Opinion
March 13, 2001.
Judgment, Supreme Court, New York County (Carol Berkman, J.), rendered May 21, 1998, convicting defendant, after a jury trial, of attempted murder in the second degree, and sentencing him to a term of 8 to 16 years, unanimously affirmed.
Sheryl Feldman, for respondent.
James Kousouros, for defendant-appellant.
Before: Nardelli, J.P., Ellerin, Wallach, Buckley, Friedman, JJ.
Defendant's motion to set aside the verdict was properly denied after a thorough hearing. The court correctly determined that although the sequestered jury was inadvertently driven past the area where the crime occurred, there was no prejudice since the geography of the crime scene was not a disputed issue in the case. Unlike a juror's deliberate attempt to gather evidence by visiting a crime scene (see, People v. De Lucia, 20 N.Y.2d 275), an inadvertent, nonprejudicial exposure of jurors to a crime scene does not warrant reversal (People v. Mann, 125 A.D.2d 711;see also, People v. Brown, 48 N.Y.2d 388, 393-394). The only evidence suggesting the possibility of prejudice was contained in testimony that the court properly rejected as incredible.

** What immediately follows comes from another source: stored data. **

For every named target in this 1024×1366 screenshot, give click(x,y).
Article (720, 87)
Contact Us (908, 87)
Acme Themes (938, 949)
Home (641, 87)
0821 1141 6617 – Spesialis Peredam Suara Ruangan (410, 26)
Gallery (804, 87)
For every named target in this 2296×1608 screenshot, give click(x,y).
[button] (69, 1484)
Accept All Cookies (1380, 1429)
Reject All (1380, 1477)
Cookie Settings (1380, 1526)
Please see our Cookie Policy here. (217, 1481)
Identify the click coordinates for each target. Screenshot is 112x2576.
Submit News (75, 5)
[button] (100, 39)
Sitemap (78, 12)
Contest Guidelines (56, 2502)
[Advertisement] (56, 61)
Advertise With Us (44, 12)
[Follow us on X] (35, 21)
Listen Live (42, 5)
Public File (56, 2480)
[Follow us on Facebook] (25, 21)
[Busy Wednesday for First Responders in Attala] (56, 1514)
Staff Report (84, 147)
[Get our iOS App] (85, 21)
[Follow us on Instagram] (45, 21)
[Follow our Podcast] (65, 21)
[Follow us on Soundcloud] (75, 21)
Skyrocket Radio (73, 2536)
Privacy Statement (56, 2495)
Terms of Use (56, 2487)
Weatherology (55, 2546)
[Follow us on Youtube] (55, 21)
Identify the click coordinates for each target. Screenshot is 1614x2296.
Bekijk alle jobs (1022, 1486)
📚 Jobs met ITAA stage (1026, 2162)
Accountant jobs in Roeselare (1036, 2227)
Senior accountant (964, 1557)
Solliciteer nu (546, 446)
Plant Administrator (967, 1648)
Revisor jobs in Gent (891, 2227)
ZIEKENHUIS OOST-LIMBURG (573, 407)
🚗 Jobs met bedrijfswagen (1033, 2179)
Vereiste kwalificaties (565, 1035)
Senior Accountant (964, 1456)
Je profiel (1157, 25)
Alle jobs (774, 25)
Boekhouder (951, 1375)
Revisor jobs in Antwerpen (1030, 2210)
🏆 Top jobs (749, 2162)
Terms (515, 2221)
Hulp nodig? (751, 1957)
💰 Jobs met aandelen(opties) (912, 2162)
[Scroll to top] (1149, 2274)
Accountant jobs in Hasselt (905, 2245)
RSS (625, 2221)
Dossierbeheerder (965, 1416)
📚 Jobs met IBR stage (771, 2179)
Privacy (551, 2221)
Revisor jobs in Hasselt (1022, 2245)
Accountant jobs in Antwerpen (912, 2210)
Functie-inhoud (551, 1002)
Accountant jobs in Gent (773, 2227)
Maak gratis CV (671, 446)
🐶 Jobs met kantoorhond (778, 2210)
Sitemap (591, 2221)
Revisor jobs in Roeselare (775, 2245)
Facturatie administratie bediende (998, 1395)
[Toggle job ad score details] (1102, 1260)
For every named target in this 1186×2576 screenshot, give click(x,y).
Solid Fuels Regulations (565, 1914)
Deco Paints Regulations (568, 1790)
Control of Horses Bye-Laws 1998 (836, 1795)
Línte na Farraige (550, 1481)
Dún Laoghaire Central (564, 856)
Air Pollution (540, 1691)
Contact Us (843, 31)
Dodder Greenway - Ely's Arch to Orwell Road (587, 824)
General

The court properly granted the People's request for a missing witness charge with respect to defendant's failure to call a passenger who was in defendant's car at the time of the crime. The record establishes that this witness was defendant's friend, that he was in the car with defendant the entire evening prior to defendant's arrest, and that defense counsel had interviewed the witness prior to trial and had placed him on a list of witnesses he had originally intended to call. The missing witness charge was warranted as the witness had material, noncumulative knowledge and was available and within defendant's control (see, People v. Gonzalez, 68 N.Y.2d 424).
We have considered and rejected defendant's remaining claims.